_Required action A_.
Transcribe the passage of the paramedics fundraiser article from "Fundraiser for convicted" up to and including "39 year old.".
_Required action B_.
Write the next part of the news article about the fundraiser for the two convicted Jersey paramedics, starting after its last sentence.

_Supplied text_.
··········

Fundraiser for convicted paramedics tops £15k

Islanders have donated more than £15,000 to a crowdfunding appeal set up to help two Jersey paramedics fight their recent conviction.

John Sutherland and Tom Le Sauteur were found guilty of failing to provide reasonable care to a patient who suffered a cardiac arrest while they were at his home in March 2022.

Following an eight-day trial last month, the Royal Court found the pair had unreasonably delayed treatment of the 39 year old.

The judge said the ambulance workers should have reacted more quickly to changes in his condition. 

READ MORE: Ambulance Chief apologises after staff found guilty of neglectful care

Chloe Wallser set up an online fundraiser this week, saying the money would help the pair with the burden of ongoing legal fees, as well as send a strong message of 'unwavering support' for the paramedics: "Tom and John deserve better. They deserve to be back on the job, serving our community. They shouldn't be battling crippling legal fees on top of the emotional toll of this ordeal."

··········

_Recorded data_.
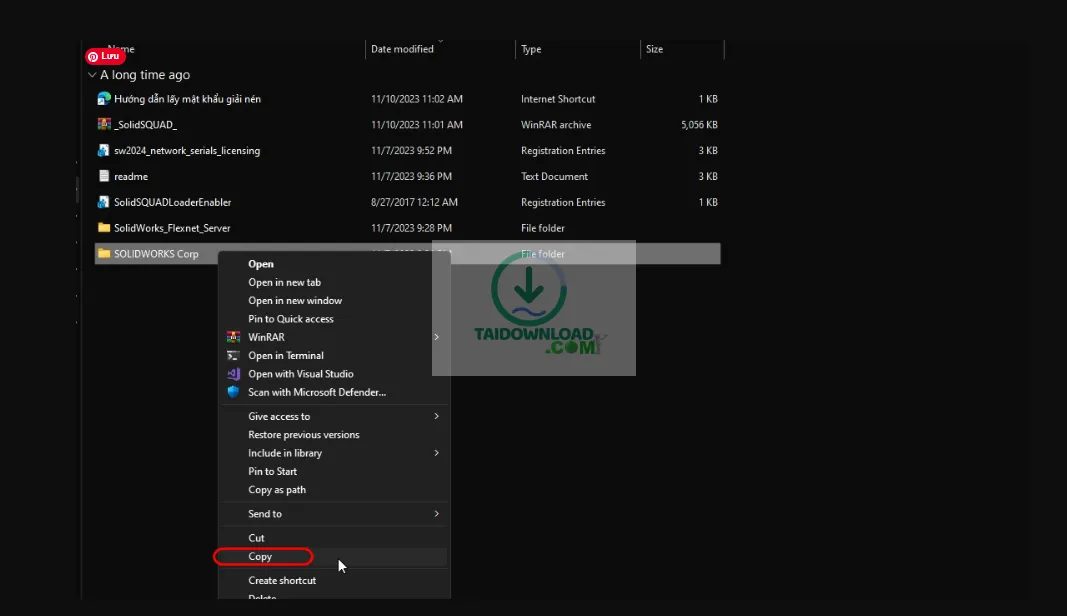
Task: Sort the list by Type column header
Action: tap(531, 49)
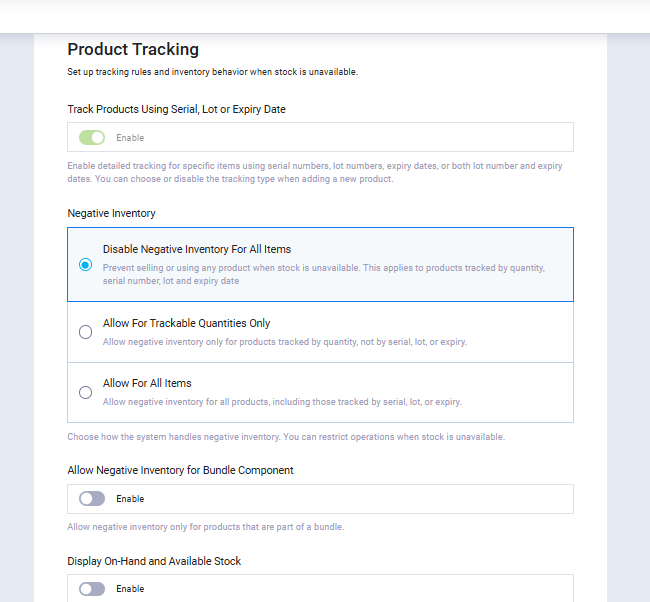
Task: Select Disable Negative Inventory For All Items radio
Action: click(85, 265)
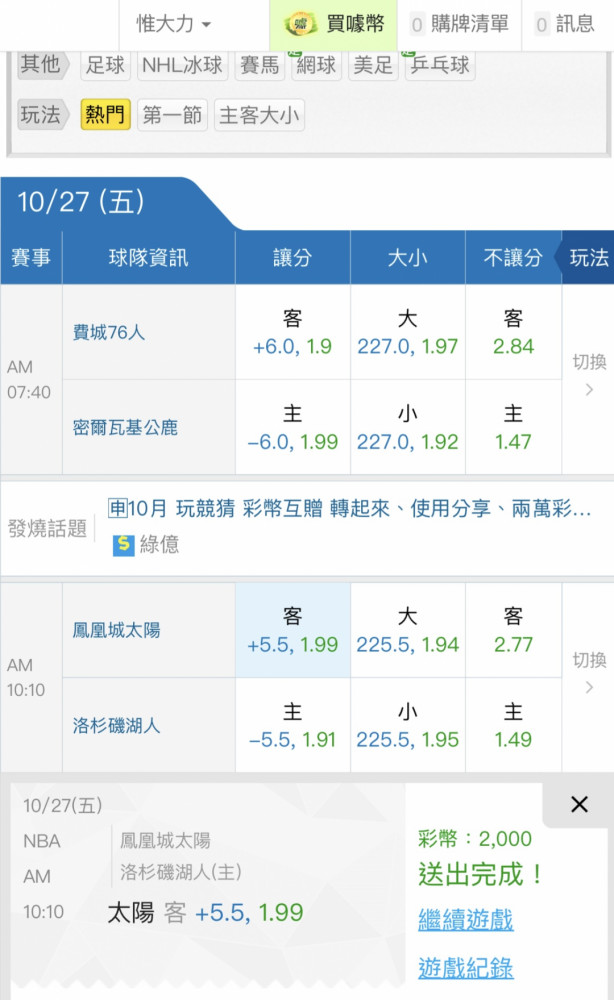Click the 繼續遊戲 link
614x1000 pixels.
coord(465,920)
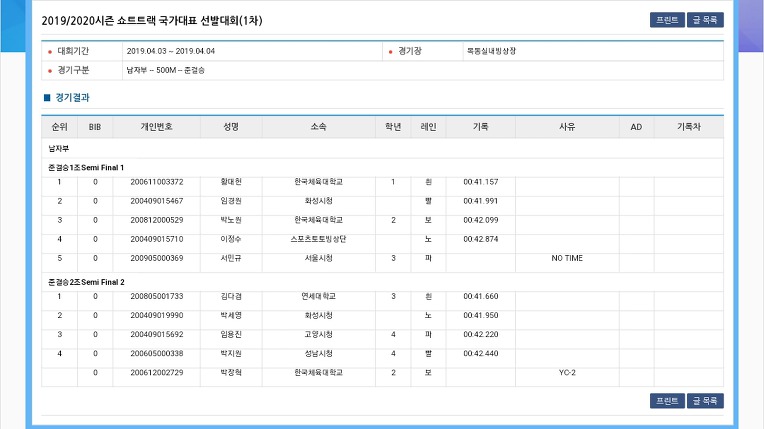Select the 레인 column header

pos(428,127)
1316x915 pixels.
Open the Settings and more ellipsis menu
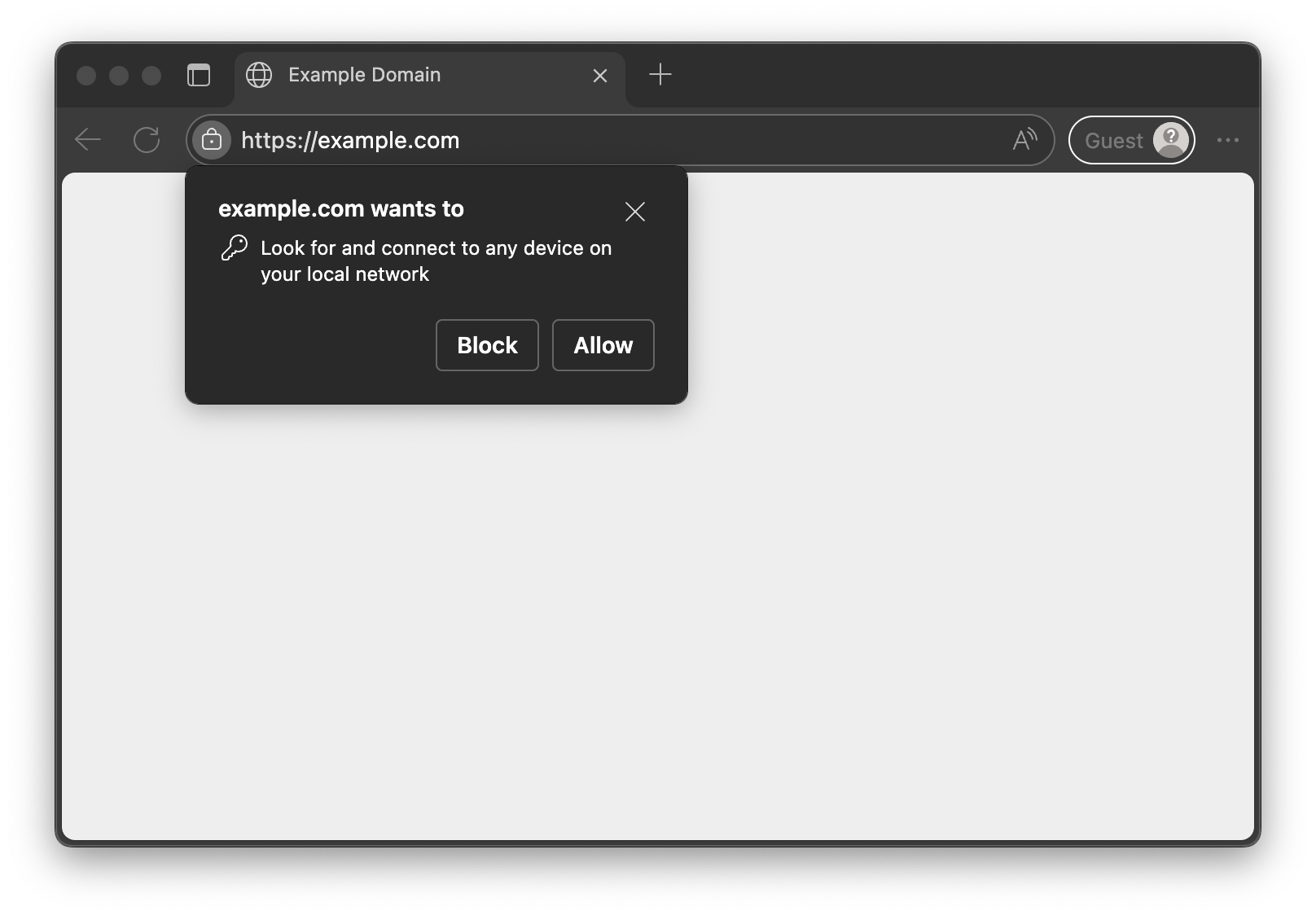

··········

_Answer A_.
Fundraiser for convicted paramedics tops £15k

Islanders have donated more than £15,000 to a crowdfunding appeal set up to help two Jersey paramedics fight their recent conviction.

John Sutherland and Tom Le Sauteur were found guilty of failing to provide reasonable care to a patient who suffered a cardiac arrest while they were at his home in March 2022.

Following an eight-day trial last month, the Royal Court found the pair had unreasonably delayed treatment of the 39 year old.

_Answer B_.
The fundraiser is aiming to raise £20,000 to support the suspended paramedics.  So far, it's raised just almost 80% of that target, in just 2 days. 

Contributors have left messages too, with one saying, "No matter what colour your frontline stripe is, we should all be able to call for back up. We are your back up now."

Another reads: "Two of the best people I have ever worked with and who I would want to be there for my family if they needed them! Keep fighting!"

Over a hundred people have gathered for a protest at Jersey Ambulance Station to express their solidarity with two ambulance workers who were found guilty in court this week of failing to take reasonable care of a patient.

Posted by Channel 103 on Friday, June 28, 2024

Following the court verdict last week, more than 100 people attended a protest,  where many raised concerns the decision sets a 'dangerous precedent' for healthcare workers putting themselves in harm's way to help others. 

READ MORE: Paramedic convictions risk 'massive repercussions' for Jersey emergency care

Dr Kirstie Ross, who works in the hospital's Emergency Department, was among the protesters who turned out.

She told Channel 103 that believes the paramedics were only "keeping themselves safe" and doing as they were trained to do.

Addressing the crowd, she said: "Any medic knows that the first thing we are taught is 'is it safe for us to approach?' and it wasn't. We need to make sure it is because we're no use to anyone if we get hurt ourselves."

Mr Sutherland and Mr Le Sauteur remain suspended from duty, as they have been since the death, pending an internal Ambulance Service investigation.